One woman's struggle with unexplained infertility and IVF.

I wish someone had told me to freeze my eggs.
I got married in my mid-twenties, and we both knew we wanted kids. But not yet, we said together. Life was too fun with just the two of us. Our best friends had had a kid within one year of getting married, and while we adored that baby to pieces, we rather enjoyed sleeping through the night, staying out late with friends whenever we wanted, and being able to pick up at a moment’s notice to galavant off to exotic places like China, Italy, Brazil, the Caribbean, and beyond. We smugly thought we had it all figured out. But life has a way of teaching you humility.
I remember my little sister asking me before I got married if I should freeze my eggs. I shrugged it off. We’d never had any problems with infertility in the family. Then, when she was diagnosed with cancer, she asked me again if maybe she should freeze her eggs before starting chemo. Again, I said why? She was gonna kick this thing and in two years it would all be a distant memory. But in two years, she was the memory, and I still wasn’t pregnant.

After a couple of years of trying in vain the natural way – with a little help from Clomid – we went through 11 rounds of IUI and three rounds of IVF. I struggled with debilitating depression trying to balance the overwhelming grief over the death of my sister while simultaneously hating myself for not being able to carry life. My body was a dud, flawed, defective, not to mention completely overrun with hormones from the shots and treatment, which, let’s be honest, didn’t help my mental health either. At some point, you stop feeling like a woman and feel more like a science experiment.
We traded in the dream of a home for the dream of a family and spent everything we’d saved up to buy a house trying to conceive a child until our little nest egg was all but gone. It wasn’t until we finally went to a specialist in Belgium that the doctor was blunt enough to tell it to me straight. I wouldn’t be getting pregnant anytime soon unless I used donated eggs. Mine were rotten.
You know in the fairytale when Humpty Dumpty sits on a wall, then he has a great fall, and all the king’s horses and all the king’s men can’t put Humpty together again? That was me. I was Humpty. Cracked. Broken. Utterly disconsolate at the foot of an unclimbable wall unable to put me (or to let anyone else put me) together again.
But I still yearned to be a mom. I began to resent that happy young couple traveling the world, staying out late, and sleeping in, ignorantly squandering the good eggs that once were. I hated myself for telling my sister not to freeze her eggs. It was like she’d known, and if I’d just listened, I could have a piece of her still with me. I regretted not freezing my own eggs. If I’d only done that, then I wouldn’t be in this situation, I told myself. Hindsight is 20/20, as they say.
And yes, of course, I considered adoption. I filed all the paperwork, got all my ducks in a row, and waited and prayed that this childless mother would be matched with a motherless child who needed me as desperately as I needed her or him. But those doors never opened.
My husband decided we needed to get as far away as we could. So we booked a week in Hawaii. The salty waves of Maui drank up our tears, and the black sands and secret waterfalls enveloped our pain as we let it all go. We returned home ready to try one more time. If it didn’t work, we’d move to that island in the sun and try to find our peace.

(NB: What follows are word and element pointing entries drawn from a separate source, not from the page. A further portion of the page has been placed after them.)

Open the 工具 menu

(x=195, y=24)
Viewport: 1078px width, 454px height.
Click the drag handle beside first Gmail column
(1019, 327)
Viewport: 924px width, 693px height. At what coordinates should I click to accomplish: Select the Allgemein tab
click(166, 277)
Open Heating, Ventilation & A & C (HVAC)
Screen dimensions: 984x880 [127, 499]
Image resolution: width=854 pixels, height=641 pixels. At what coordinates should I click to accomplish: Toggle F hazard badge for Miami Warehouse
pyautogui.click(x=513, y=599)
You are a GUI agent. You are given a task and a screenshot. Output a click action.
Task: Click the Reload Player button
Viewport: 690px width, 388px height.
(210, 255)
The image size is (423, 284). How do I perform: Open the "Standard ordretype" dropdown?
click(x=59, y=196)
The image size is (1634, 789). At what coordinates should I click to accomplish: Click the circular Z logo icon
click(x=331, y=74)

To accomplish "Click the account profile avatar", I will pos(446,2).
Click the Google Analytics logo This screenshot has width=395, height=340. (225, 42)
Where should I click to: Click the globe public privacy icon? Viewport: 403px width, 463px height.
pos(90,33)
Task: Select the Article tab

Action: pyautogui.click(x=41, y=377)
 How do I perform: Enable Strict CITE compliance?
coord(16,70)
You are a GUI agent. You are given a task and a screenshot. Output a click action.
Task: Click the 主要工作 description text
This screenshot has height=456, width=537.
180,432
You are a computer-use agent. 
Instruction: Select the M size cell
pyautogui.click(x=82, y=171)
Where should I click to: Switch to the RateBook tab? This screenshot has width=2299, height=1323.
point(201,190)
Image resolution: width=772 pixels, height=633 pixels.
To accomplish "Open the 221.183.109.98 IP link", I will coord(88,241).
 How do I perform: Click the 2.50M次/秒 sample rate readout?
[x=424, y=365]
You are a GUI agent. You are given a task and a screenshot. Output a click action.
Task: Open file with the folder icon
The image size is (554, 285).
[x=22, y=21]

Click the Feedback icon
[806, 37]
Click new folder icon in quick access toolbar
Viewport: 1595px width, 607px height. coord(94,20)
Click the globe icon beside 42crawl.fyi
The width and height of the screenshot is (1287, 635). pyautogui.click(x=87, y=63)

I called up two friends and two cousins and I asked them if they’d be willing to donate their eggs to me. One of them said yes. My cousin told me she believed in a woman’s choice on whether or not she should be a mom, whether that meant no or yes. In her case, it meant no. In my case, it meant yes. She went through a month of grueling hormones, shots, and invasive procedures to give me the most precious gift any woman could ever offer to another who was in my situation.
Today, as my story leaks out through clenched teeth, I can hear my daughter (who bears my beloved sister’s name) and my son laughing together as they destroy who knows what next. Life is messy. Life is chaos. We still travel the world, we just don’t sleep in much. But that’s okay. Because we wouldn’t trade these two little lives for another moment without them. Okay, maybe just like three hours on a Saturday night when we can eat a hot meal in peace and quiet. But other than that, I think right now, we’re living the dream.
So maybe I am glad I didn’t freeze my eggs after all.